> To do
Please give back the listing below in full. Change nothing.

> The data
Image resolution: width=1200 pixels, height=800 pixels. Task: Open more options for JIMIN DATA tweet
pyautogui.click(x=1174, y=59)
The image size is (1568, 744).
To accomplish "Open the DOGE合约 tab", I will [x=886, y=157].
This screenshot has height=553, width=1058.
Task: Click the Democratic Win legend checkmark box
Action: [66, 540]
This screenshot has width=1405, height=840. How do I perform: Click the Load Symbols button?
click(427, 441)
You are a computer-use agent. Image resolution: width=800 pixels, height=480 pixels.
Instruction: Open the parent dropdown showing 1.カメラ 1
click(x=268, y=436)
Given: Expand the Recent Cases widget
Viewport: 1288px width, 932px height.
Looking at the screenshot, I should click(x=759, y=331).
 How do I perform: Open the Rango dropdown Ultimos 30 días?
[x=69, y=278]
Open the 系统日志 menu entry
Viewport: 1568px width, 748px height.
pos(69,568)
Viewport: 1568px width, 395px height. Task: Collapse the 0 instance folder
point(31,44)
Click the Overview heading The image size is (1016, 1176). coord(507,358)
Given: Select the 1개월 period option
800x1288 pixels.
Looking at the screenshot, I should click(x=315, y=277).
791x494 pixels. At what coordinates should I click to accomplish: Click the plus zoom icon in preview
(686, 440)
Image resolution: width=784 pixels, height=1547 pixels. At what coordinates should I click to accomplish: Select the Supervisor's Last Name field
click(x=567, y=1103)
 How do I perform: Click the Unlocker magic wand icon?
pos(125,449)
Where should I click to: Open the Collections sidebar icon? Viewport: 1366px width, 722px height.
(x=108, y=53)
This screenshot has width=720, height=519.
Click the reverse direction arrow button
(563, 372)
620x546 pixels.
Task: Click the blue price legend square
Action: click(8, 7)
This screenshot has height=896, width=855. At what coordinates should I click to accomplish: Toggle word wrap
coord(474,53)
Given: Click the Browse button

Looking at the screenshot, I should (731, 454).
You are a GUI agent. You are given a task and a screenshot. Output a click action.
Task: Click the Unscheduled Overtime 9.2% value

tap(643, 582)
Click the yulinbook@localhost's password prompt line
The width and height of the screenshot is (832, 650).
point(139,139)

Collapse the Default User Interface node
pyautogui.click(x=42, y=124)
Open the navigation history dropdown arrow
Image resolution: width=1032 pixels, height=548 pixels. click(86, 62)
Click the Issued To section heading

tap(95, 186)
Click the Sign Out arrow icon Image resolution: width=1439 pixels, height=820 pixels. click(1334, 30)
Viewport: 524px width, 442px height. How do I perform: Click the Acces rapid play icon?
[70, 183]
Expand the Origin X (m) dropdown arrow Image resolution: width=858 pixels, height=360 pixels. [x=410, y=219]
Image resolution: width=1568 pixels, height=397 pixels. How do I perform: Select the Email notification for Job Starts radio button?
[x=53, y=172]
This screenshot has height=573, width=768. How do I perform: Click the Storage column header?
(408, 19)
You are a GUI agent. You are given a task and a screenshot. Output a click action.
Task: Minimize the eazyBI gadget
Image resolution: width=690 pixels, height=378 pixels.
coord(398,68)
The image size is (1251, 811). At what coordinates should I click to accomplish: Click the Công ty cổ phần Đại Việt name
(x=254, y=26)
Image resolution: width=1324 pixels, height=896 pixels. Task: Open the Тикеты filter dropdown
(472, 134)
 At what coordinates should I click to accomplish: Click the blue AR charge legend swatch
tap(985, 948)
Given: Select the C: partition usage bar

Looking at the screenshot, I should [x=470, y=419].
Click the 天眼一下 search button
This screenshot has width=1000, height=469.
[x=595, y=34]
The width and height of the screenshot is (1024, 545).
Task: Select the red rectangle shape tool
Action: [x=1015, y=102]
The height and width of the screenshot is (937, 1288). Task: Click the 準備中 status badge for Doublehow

> Exercise output
Image resolution: width=1200 pixels, height=800 pixels. Task: Open more options for JIMIN DATA tweet
pyautogui.click(x=1174, y=59)
The image size is (1568, 744).
To accomplish "Open the DOGE合约 tab", I will [x=886, y=157].
This screenshot has height=553, width=1058.
Task: Click the Democratic Win legend checkmark box
Action: [66, 540]
This screenshot has width=1405, height=840. How do I perform: Click the Load Symbols button?
click(427, 441)
You are a computer-use agent. Image resolution: width=800 pixels, height=480 pixels.
Instruction: Open the parent dropdown showing 1.カメラ 1
click(x=268, y=436)
Given: Expand the Recent Cases widget
Viewport: 1288px width, 932px height.
Looking at the screenshot, I should click(x=759, y=331).
 How do I perform: Open the Rango dropdown Ultimos 30 días?
[x=69, y=278]
Open the 系统日志 menu entry
Viewport: 1568px width, 748px height.
pos(69,568)
Viewport: 1568px width, 395px height. Task: Collapse the 0 instance folder
point(31,44)
Click the Overview heading The image size is (1016, 1176). coord(507,358)
Given: Select the 1개월 period option
800x1288 pixels.
Looking at the screenshot, I should click(x=315, y=277).
791x494 pixels. At what coordinates should I click to accomplish: Click the plus zoom icon in preview
(686, 440)
Image resolution: width=784 pixels, height=1547 pixels. At what coordinates should I click to accomplish: Select the Supervisor's Last Name field
click(x=567, y=1103)
 How do I perform: Click the Unlocker magic wand icon?
pos(125,449)
Where should I click to: Open the Collections sidebar icon? Viewport: 1366px width, 722px height.
(x=108, y=53)
This screenshot has width=720, height=519.
Click the reverse direction arrow button
(563, 372)
620x546 pixels.
Task: Click the blue price legend square
Action: click(8, 7)
This screenshot has height=896, width=855. At what coordinates should I click to accomplish: Toggle word wrap
coord(474,53)
Given: Click the Browse button

Looking at the screenshot, I should (731, 454).
You are a GUI agent. You are given a task and a screenshot. Output a click action.
Task: Click the Unscheduled Overtime 9.2% value

tap(643, 582)
Click the yulinbook@localhost's password prompt line
The width and height of the screenshot is (832, 650).
point(139,139)

Collapse the Default User Interface node
pyautogui.click(x=42, y=124)
Open the navigation history dropdown arrow
Image resolution: width=1032 pixels, height=548 pixels. click(86, 62)
Click the Issued To section heading

tap(95, 186)
Click the Sign Out arrow icon Image resolution: width=1439 pixels, height=820 pixels. click(1334, 30)
Viewport: 524px width, 442px height. How do I perform: Click the Acces rapid play icon?
[70, 183]
Expand the Origin X (m) dropdown arrow Image resolution: width=858 pixels, height=360 pixels. [x=410, y=219]
Image resolution: width=1568 pixels, height=397 pixels. How do I perform: Select the Email notification for Job Starts radio button?
[x=53, y=172]
This screenshot has height=573, width=768. How do I perform: Click the Storage column header?
(408, 19)
You are a GUI agent. You are given a task and a screenshot. Output a click action.
Task: Minimize the eazyBI gadget
Image resolution: width=690 pixels, height=378 pixels.
coord(398,68)
The image size is (1251, 811). At what coordinates should I click to accomplish: Click the Công ty cổ phần Đại Việt name
(x=254, y=26)
Image resolution: width=1324 pixels, height=896 pixels. Task: Open the Тикеты filter dropdown
(472, 134)
 At what coordinates should I click to accomplish: Click the blue AR charge legend swatch
tap(985, 948)
Given: Select the C: partition usage bar

Looking at the screenshot, I should [x=470, y=419].
Click the 天眼一下 search button
This screenshot has width=1000, height=469.
[x=595, y=34]
The width and height of the screenshot is (1024, 545).
Task: Select the red rectangle shape tool
Action: [x=1015, y=102]
The height and width of the screenshot is (937, 1288). Task: Click the 準備中 status badge for Doublehow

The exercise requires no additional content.